BEIJING, March 30 (Reuters) - China's factory activity likely expanded in March - snapping a two-month contraction - amid strong momentum in goods exports, although supply chain shocks from the Iran war cloud the outlook.
A Reuters poll of 28 economists projected that the official manufacturing purchasing managers' index (PMI) would rise to 50.1 from 49.0 in February, just above the 50-mark separating expansion from contraction.
The data, based on the National Bureau of Statistics' survey of companies, will be released on Tuesday.
The gauge was in contraction for most of 2025 and the first two months of 2026 as weak consumption triggered profit-eroding price wars at home, while tensions with trading partners dampened confidence.
China's goods exports, on the other hand, remained resilient in 2025 despite the havoc wreaked by U.S. tariffs, and boomed in the first two months of 2026, serving as a vital growth driver.

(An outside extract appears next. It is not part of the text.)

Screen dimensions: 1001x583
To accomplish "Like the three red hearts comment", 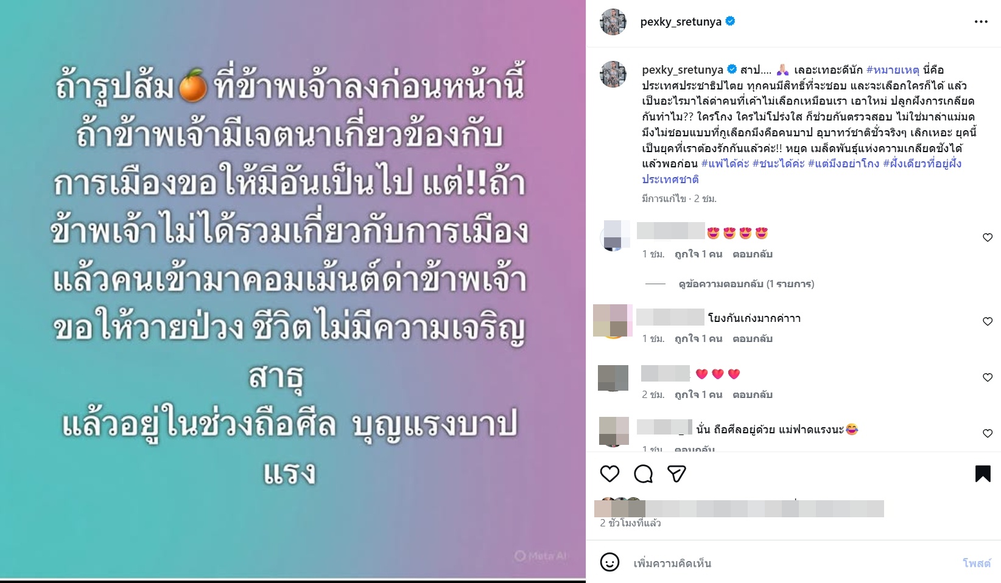I will click(x=988, y=377).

The improvement in the headline PMI reading, however small, would come as a hopeful sign to policymakers, who are seeking steady economic growth against a backdrop of rising external uncertainties.
The war in the Middle East, which erupted at the end of February with U.S.-Israeli attacks on Iran, has upended global supply chains and triggered an energy crisis as Iran restricted shipments through the crucial Strait of Hormuz. The disruptions could squeeze Chinese manufacturers' profit margins as costs of logistics and raw materials go up.
Analysts polled by Reuters forecast the private-sector RatingDog Manufacturing PMI, due on Wednesday, to come in at 51.6, down from 52.1 in February.
The PMI will be constrained by the oil shock, which has hit industries such as refineries and petrochemicals, said Xu Tianchen, senior economist at the Economist Intelligence Unit.
To cushion the impact on businesses, the government can help small and medium-sized companies reduce operating costs through cheaper credit and lighter social security inspection, Xu said.
Chinese policymakers announced in early March a softer growth target of 4.5%-5% for the year - after achieving 5% growth in 2025 - allowing more room to address entrenched imbalances between domestic supply and demand.
They have also pledged to increase spending in major infrastructure and public services, and earmarked more government funding for boosting consumption and private investment with a special 100 billion yuan ($14.47 billion) fiscal-financial coordination fund.